Pubs which serve drunk customers face losing their licences
Pubs which serve drunk customers face losing their licences

Related tags Bar staff Liverpool Public house Alcoholic beverage

A campaign designed to crack down on 'preloading' in Liverpool has proved a success according to Liverpool John Moores University's Centre for Public Health (CPH).

Research from CPH argued public awareness about legislation, which says it is illegal to serve someone who is already drunk, was limited, as was bar staff knowledge and police enforcement of the legislation.

A 2013 study in the city found 84% of attempts to buy alcohol in pubs, bars and nightclubs by actors pretending to be drunk were successful.

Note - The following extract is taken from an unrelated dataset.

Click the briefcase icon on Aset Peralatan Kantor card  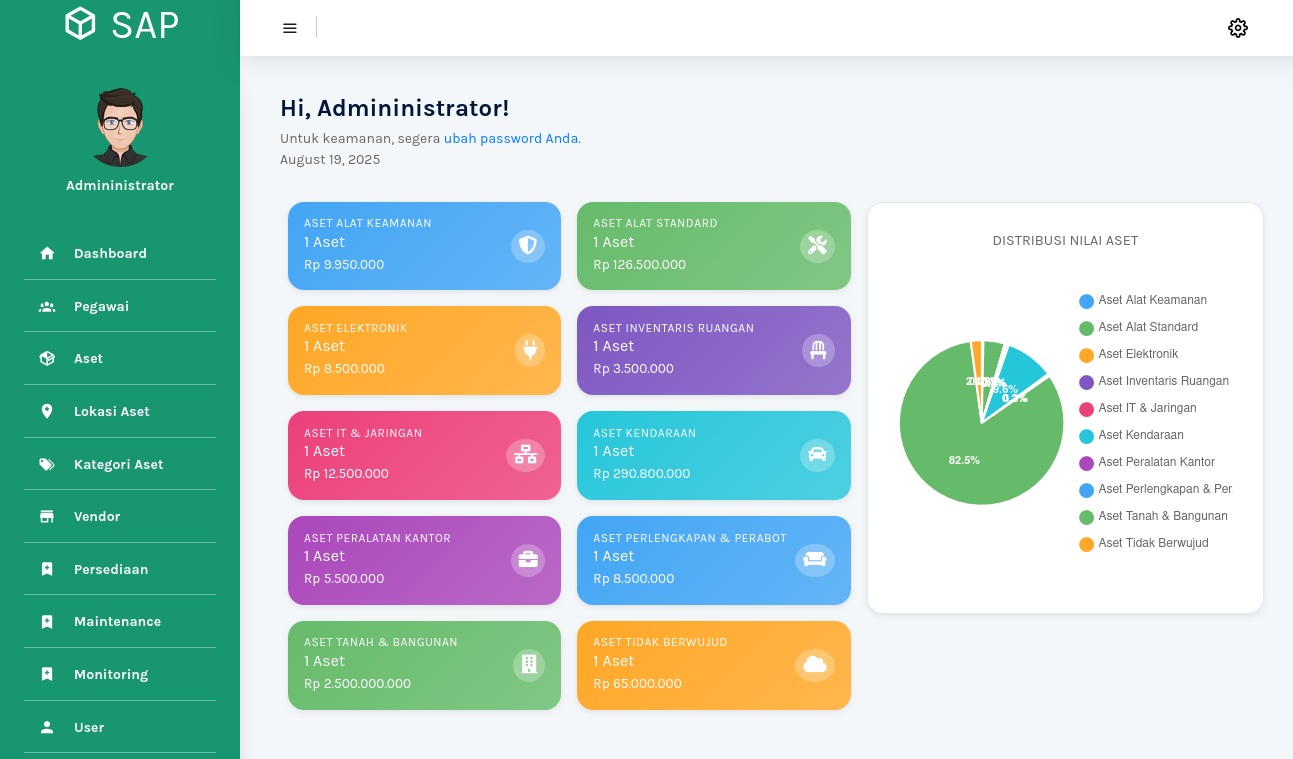click(528, 560)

Pubs that serve drunk customers can be fined £1,000 and faced being stripped of their licences.

The initiative, called Drink Less, Enjoy More​, included enhanced training for bar staff, undercover police operations in pubs serving customers already clearly drunk and a public awareness campaign.

Following the campaign, just 26% of actors pretending to be drunk were served in the city's pubs and clubs and the proportion of people who said bar staff in the city centre didn't care if people got drunk on their premises fell from 63% to 51%.

However, the expected alcohol consumption during the course of a night out went up from 16 to 20 units and there was no significant difference pre and post intervention in the proportion of survey participants who said that drunk people would usually be served on a night out.

The number of those who revealed they had 'preloaded' before going out dropped from 65% to 58.9%.

Some licensees in the city were critical of the campaign. Speaking when it was launched in October last year, licensee Paul McGuinness, who runs the James Munro pub in the city centre, branded it a "woeful waste of resources" and added drunkenness could be hard to define.

"With the best will in the world, once people have had one drink they're not going to stop because of a campaign from the council he said," he said.